Giving the book to Schrank, Kennedy explained, “was not a decision to not publish it as an adult book; it was much more the decision about the energy Ben had and that he could bring to the book and the excitement it could receive on his list.” Razorbill will publish Spud in October, followed by the sequel next fall.

Schrank said he thought Spud could have gone either YA or adult, and added that the house is hoping for a lot of cross-over readers, à la Harry Potter. (Who in YA publishing these days doesn't hope for that?) After the fall sales conference, Razorbill upped the first printing from 50,000 to 75,000 on Spud, which Alexander McCall Smith dubbed the “South African Catcher in the Rye”; the printing was increased because of the enthusiastic reception from reps.

Cathy Berner, children's literature specialist at Blue Willow Bookshop in Houston, Tex., believes that Spud has real crossover potential, though she thinks the cover skews a little young and male. “But the level of sophistication in the writing of Spud will make it of interest to adults,” she added.

At Quail Ridge Books in Raleigh, N.C., children's department manager and buyer Carol Moyer said she'd recommend the book to adult book groups. As for the cover, she is happy to have it skew male because, she said, girls will read “boy” books but boys won't read “girl” books.

In the South African edition, the boy on the cover of Spud is even younger than the model used for U.S. publication. “We wanted to do something very visually interesting,” said Schrank. “It was a hard cover to get right.” Razorbill is hoping American girls find the model attractive and pick up the book. Schrank said he thought the model's various expressions of emotions in a series of photo-booth like shots show the range of emotions in the story of Spud's boarding-school experience.

Several booksellers pointed out that a major difference between Spud (a locker room nickname that refers to his small genitalia) and Holden Caulfield is the former's ability to see hope and humor, especially during a very difficult time in South African history. The 13-year-olds of today were not even born when Apartheid ended, Berner noted. Of course comparison to Catcher raises the question of how J.D. Salinger's classic would be published if it were released today: YA or not YA? Publishers have come up with a variety of ways to handle contemporary works.

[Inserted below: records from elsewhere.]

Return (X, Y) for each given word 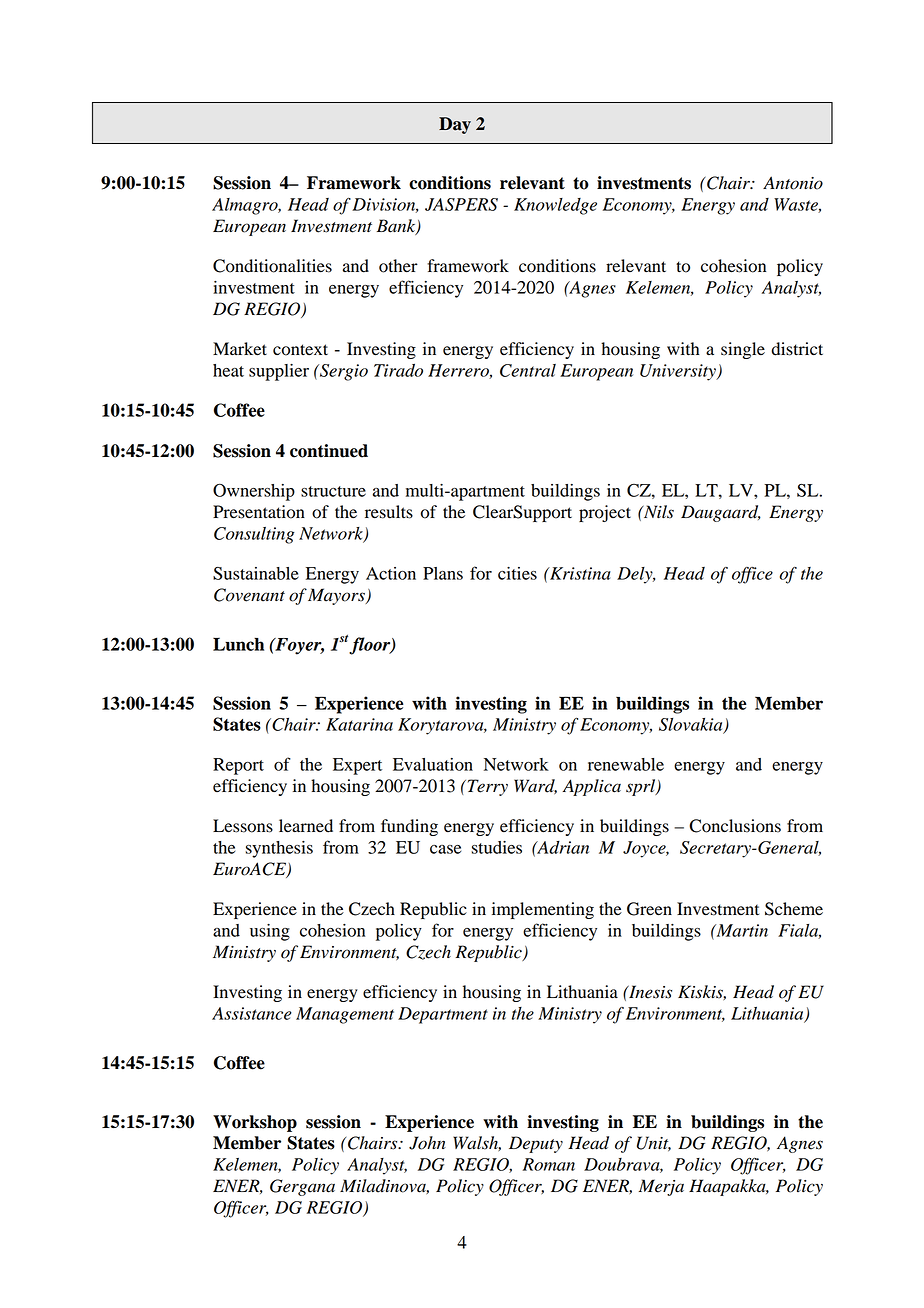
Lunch (238, 644)
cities (517, 573)
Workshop (255, 1123)
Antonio (793, 183)
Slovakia (692, 726)
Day (455, 125)
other (398, 266)
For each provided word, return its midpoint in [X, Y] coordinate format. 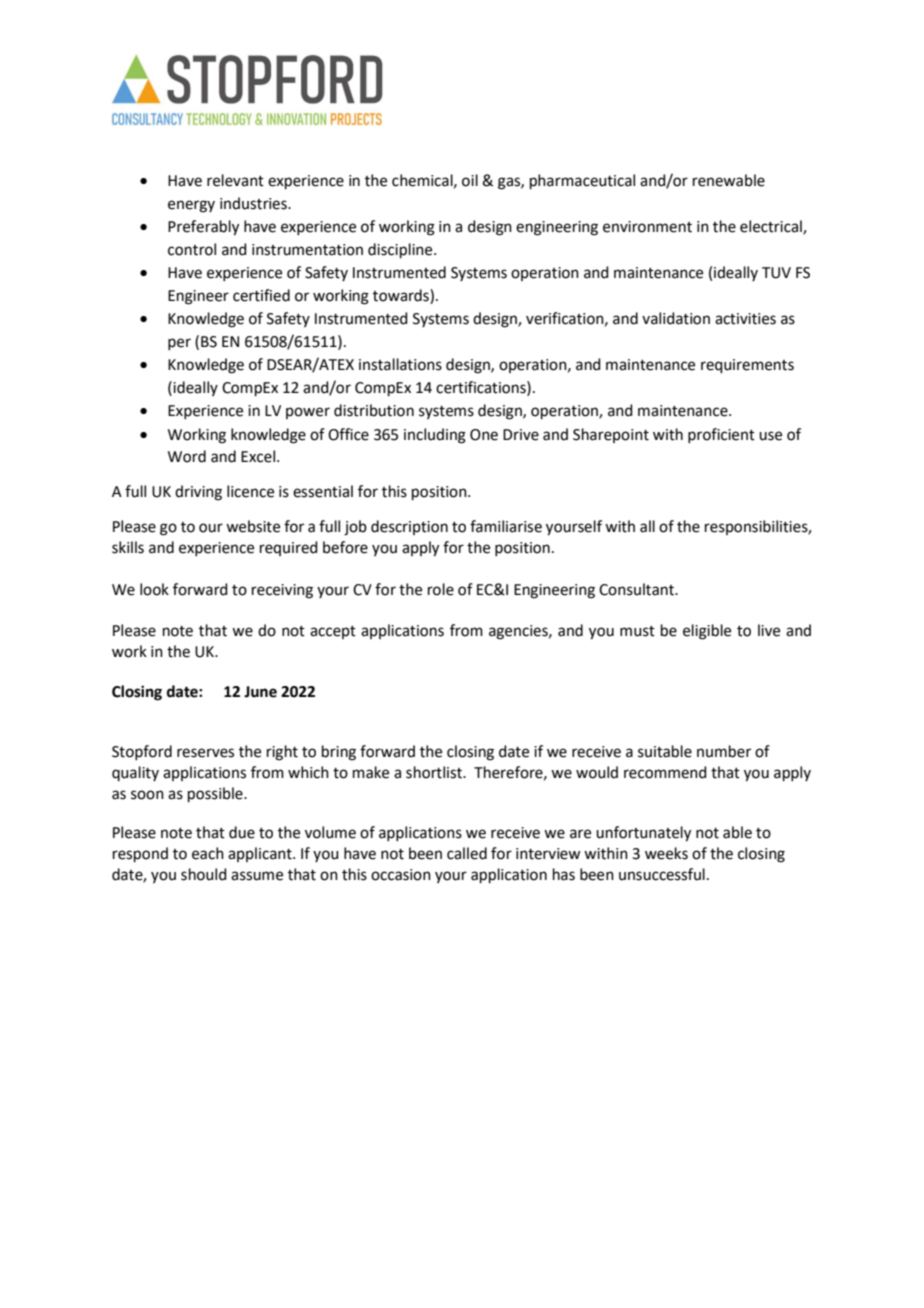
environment [647, 227]
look [154, 589]
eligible [707, 632]
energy [191, 206]
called [467, 853]
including [435, 436]
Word [187, 456]
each [208, 853]
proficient [721, 435]
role [441, 589]
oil [470, 180]
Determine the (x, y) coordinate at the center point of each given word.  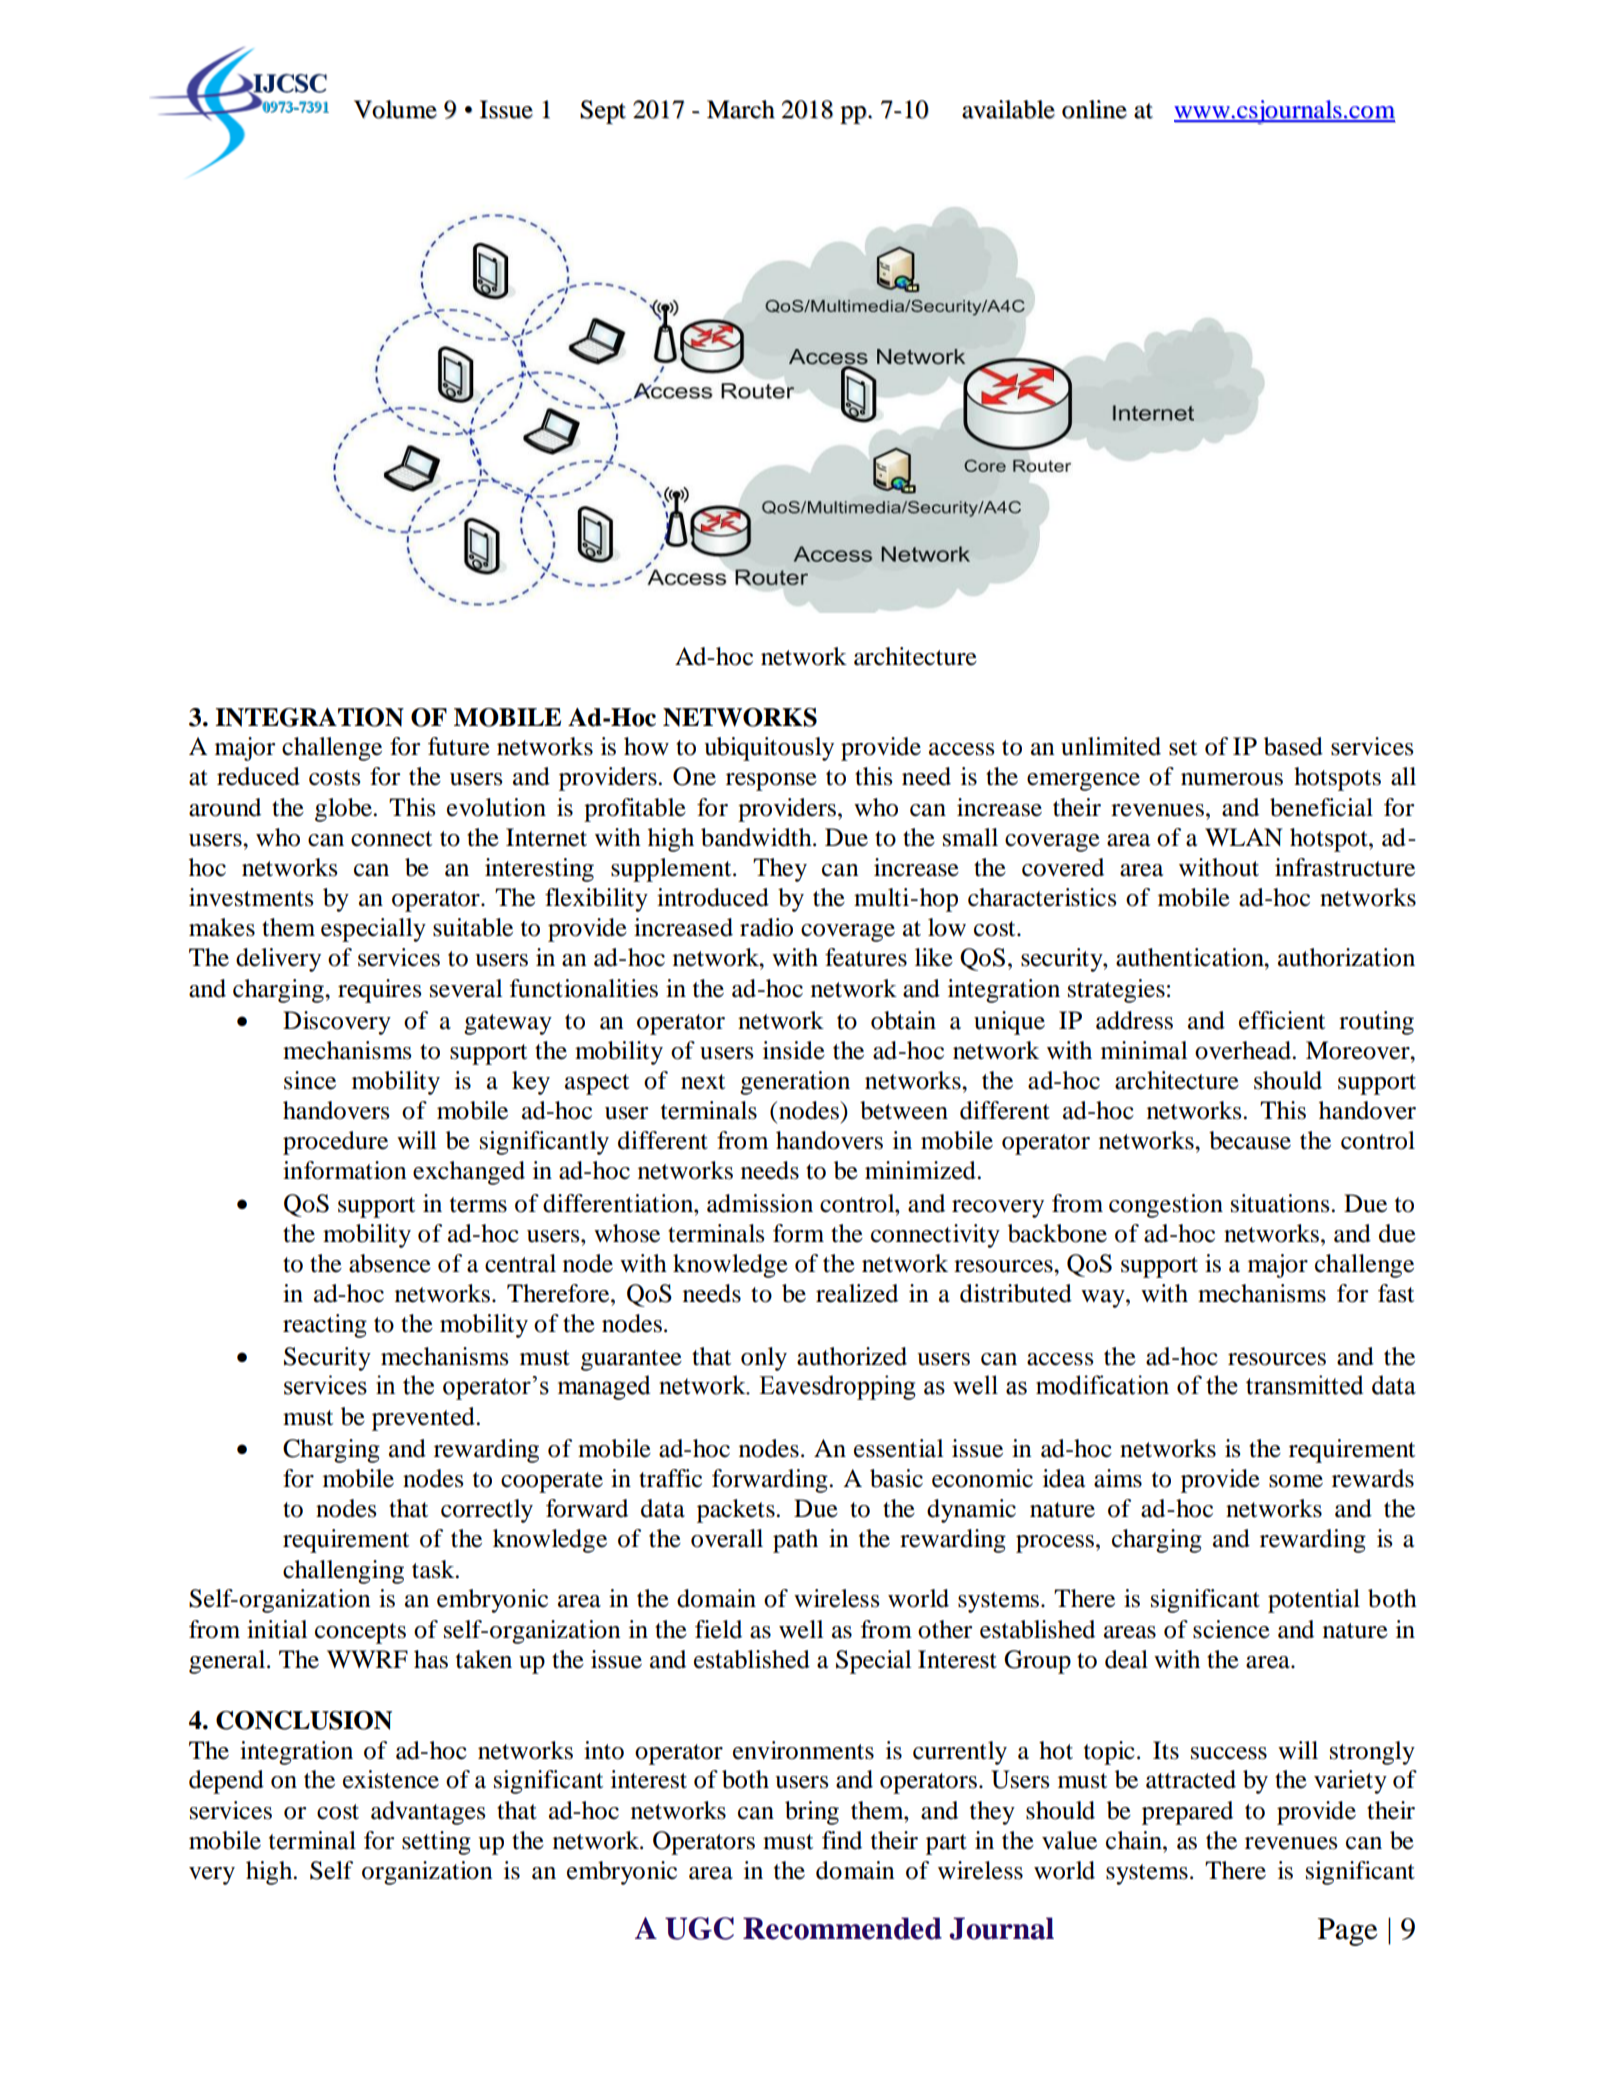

Random House published Curtis Sittenfeld's Prep as adult; The Book Thief by Markus Zusak came from Knopf Books for Young Readers; while Mark Haddon's The Curious Incident of the Dog in the Night-Time, which was published in both adult and children's editions in the U.K., came out in the U.S. in an adult edition only.

Schrank believes the distinction often comes down to the point of view of the narrator. In Prep, the protagonist is looking back, telling the coming-of-age story from the perspective of having lived it, while in Spud the boy is in the midst of living the events and the reader experiences the growth along with him.

But will Spud's South African experience, complete with cricket-playing, translate for Americans? “I reckon a Spud is a Spud wherever you go,” van de Ruit said.